Request 1 = In the rows below, start at the line that contains "You are a GUI" and stop after the line that contains "Image resolution: width=689". Reproduce those lines word for word.

------ Text section ------

Posted by poland at October 25, 2005 05:44 PM
Comments
Yes. Just him. Is there a single filmmaker mentioned under the age of 40? And are any of these films in the league of those from 1999, when the most recent "generation" showcased themselves: Spike Jonze, Paul Thomas Anderson, David Fincher, Alexander Payne, David O. Russel, and to a lesser extent M. Night Shyamalan? That was a generation of great talents who not only made personal and artistic films, but innovative as well.
Nothing like that on display this year. Sorry.
However, it is the year when independent mini-DV filmmaking started to gain traction. But that's another story.
Posted by: mutinyco
at October 25, 2005 06:11 PM
Now this is my kinda can of worms!
Class of 2005: I'm sure Haggis will be around for a while. Nolan certainly came into his own this year, we debated Meirelles well last week, Joss Whedon like all geek directors is his own worst enemy, Craig Brewer is certainly flowing his way into a career, Bennett Miller is going to make movies nobody wants to see and god bles him for that, Matthew Vaughn's Layer Cake was made for people who've never seen a real gangster movie and goddamn him for that. But the biggest hard on for cinema I see is gotta be from George Clooney! The guy seems to be be having a blast.

------ Input material ------

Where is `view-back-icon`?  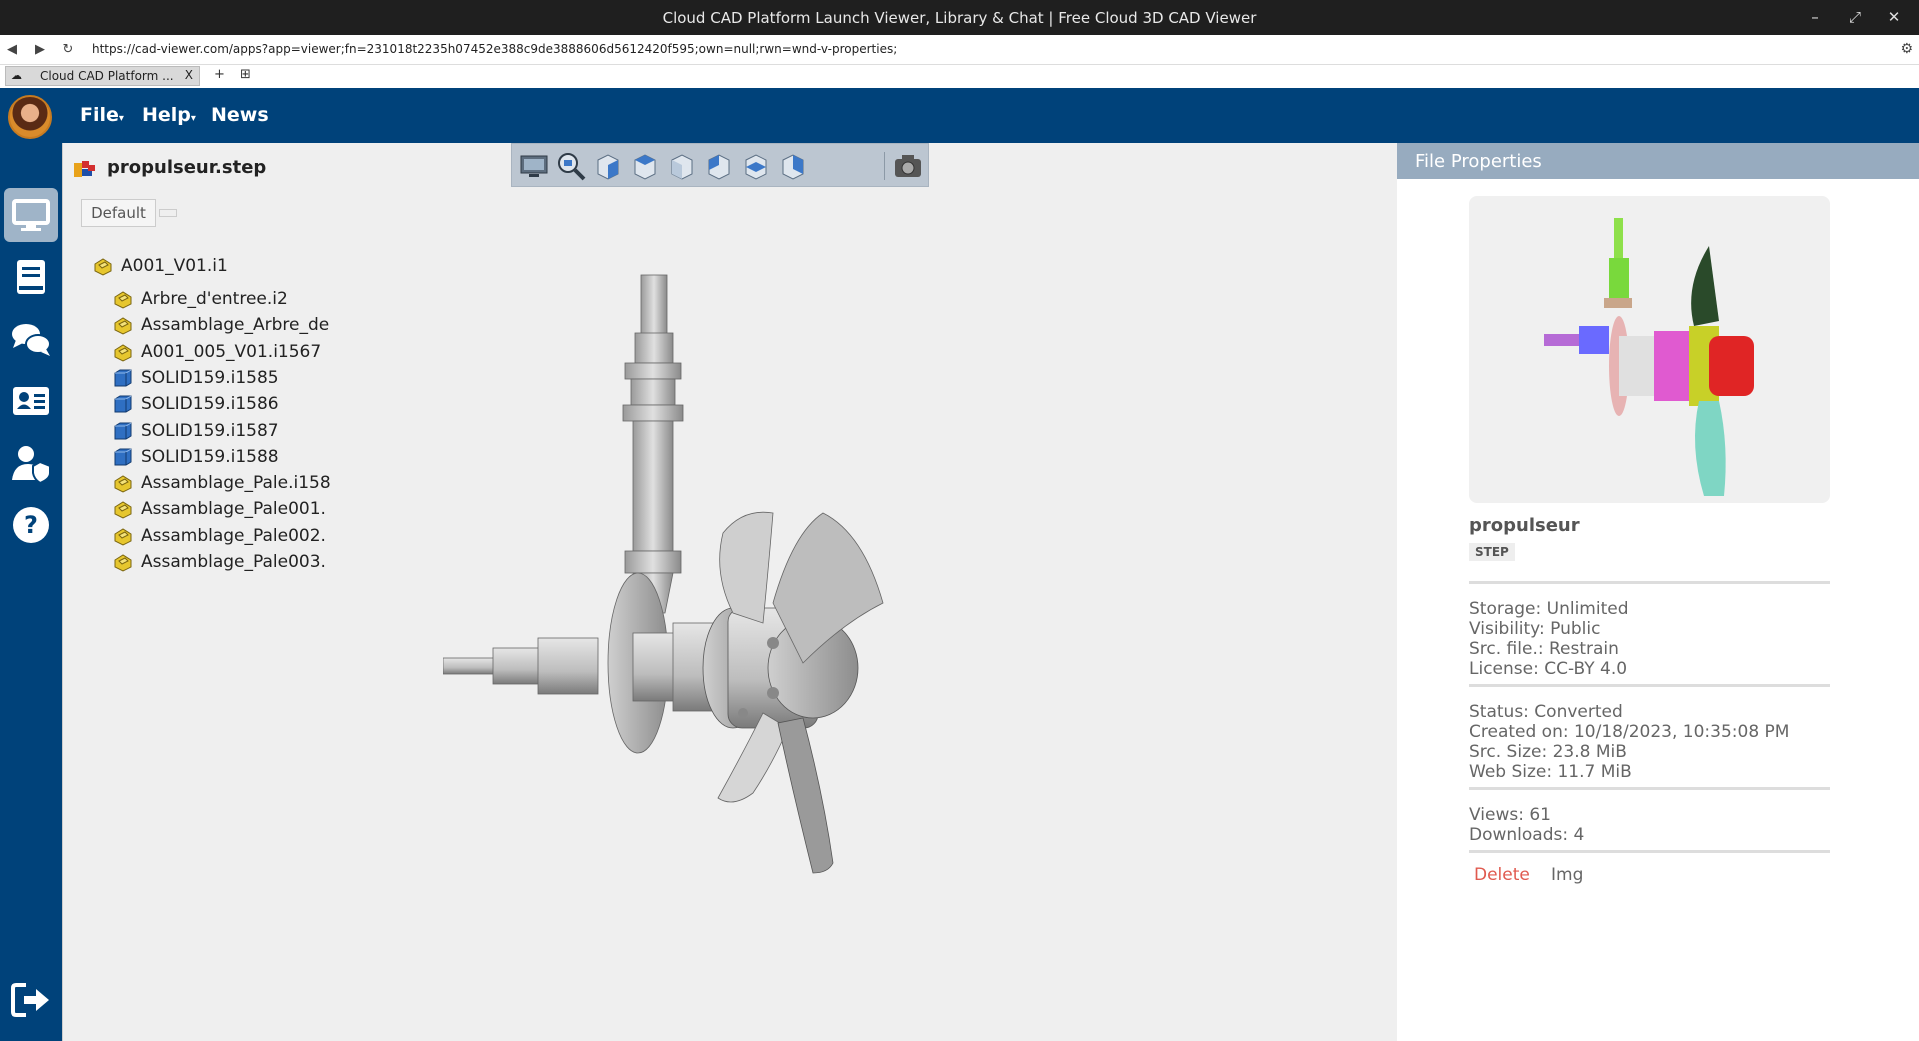 view-back-icon is located at coordinates (682, 166).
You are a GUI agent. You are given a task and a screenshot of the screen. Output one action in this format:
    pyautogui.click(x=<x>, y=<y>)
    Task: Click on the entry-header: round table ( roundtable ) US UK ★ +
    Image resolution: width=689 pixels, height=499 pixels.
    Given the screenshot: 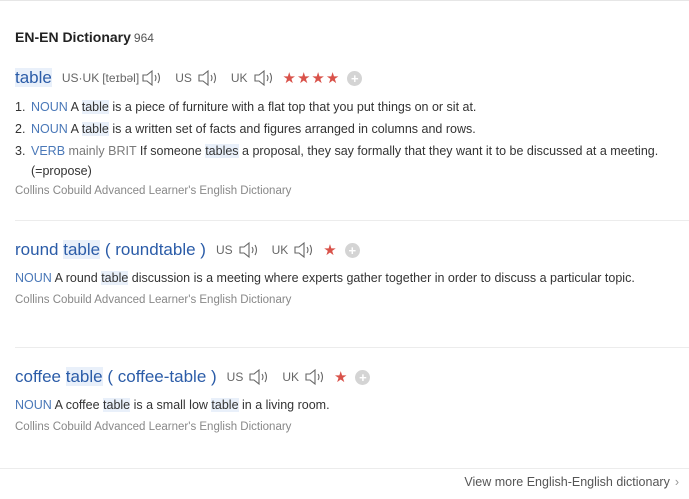 What is the action you would take?
    pyautogui.click(x=352, y=250)
    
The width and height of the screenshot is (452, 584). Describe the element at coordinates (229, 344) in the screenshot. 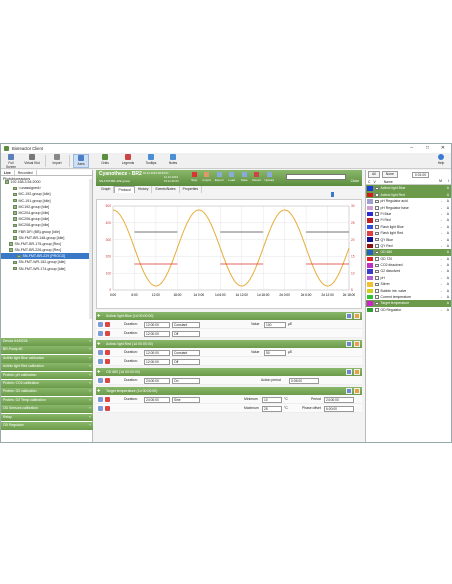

------

Request 2 = In the comments on filmmakers, which director does the second commenter say seems to be having a blast?

Expected output 1 =
You are a GUI agent. You are given a task and a screenshot of the screen. Output one action in this format:
    pyautogui.click(x=<x>, y=<y>)
    Task: Click on the entry-header: round table ( roundtable ) US UK ★ +
    Image resolution: width=689 pixels, height=499 pixels.

Expected output 2 = George Clooney